» **What is being asked**:
Please output exactly the lines from the one containing "Click the Meatball" through the last line of the records, both included.

» **Records from a dataset**:
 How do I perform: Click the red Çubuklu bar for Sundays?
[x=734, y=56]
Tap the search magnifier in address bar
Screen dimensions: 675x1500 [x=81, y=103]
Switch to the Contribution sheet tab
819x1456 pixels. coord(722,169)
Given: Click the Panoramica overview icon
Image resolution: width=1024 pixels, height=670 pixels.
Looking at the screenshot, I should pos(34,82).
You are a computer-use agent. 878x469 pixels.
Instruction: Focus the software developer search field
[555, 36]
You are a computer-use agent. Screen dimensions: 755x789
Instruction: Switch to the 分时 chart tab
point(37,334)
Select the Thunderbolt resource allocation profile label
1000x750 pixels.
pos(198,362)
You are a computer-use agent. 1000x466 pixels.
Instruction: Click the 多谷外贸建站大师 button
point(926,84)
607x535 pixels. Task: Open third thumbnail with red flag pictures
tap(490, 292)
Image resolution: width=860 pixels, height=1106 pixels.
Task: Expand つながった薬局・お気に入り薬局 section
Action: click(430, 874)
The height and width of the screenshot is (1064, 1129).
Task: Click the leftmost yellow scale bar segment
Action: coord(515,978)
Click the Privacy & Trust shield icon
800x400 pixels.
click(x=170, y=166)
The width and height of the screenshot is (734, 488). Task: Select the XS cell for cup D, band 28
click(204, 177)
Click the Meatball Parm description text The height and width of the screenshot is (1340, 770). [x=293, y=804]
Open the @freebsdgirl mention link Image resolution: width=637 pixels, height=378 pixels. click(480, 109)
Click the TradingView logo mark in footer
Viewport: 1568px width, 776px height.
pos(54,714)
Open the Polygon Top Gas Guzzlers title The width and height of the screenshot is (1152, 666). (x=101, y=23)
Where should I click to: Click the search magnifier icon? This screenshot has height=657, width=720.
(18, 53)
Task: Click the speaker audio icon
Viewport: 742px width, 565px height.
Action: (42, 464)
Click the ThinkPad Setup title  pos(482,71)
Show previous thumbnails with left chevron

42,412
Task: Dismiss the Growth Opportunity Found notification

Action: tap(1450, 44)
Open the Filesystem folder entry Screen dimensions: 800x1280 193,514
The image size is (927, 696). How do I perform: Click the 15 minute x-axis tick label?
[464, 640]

» **Reply**:
Click the Meatball Parm description text The height and width of the screenshot is (1340, 770). [x=293, y=804]
Open the @freebsdgirl mention link Image resolution: width=637 pixels, height=378 pixels. click(480, 109)
Click the TradingView logo mark in footer
Viewport: 1568px width, 776px height.
pos(54,714)
Open the Polygon Top Gas Guzzlers title The width and height of the screenshot is (1152, 666). (x=101, y=23)
Where should I click to: Click the search magnifier icon? This screenshot has height=657, width=720.
(18, 53)
Task: Click the speaker audio icon
Viewport: 742px width, 565px height.
Action: (42, 464)
Click the ThinkPad Setup title  pos(482,71)
Show previous thumbnails with left chevron

42,412
Task: Dismiss the Growth Opportunity Found notification

Action: tap(1450, 44)
Open the Filesystem folder entry Screen dimensions: 800x1280 193,514
The image size is (927, 696). How do I perform: Click the 15 minute x-axis tick label?
[464, 640]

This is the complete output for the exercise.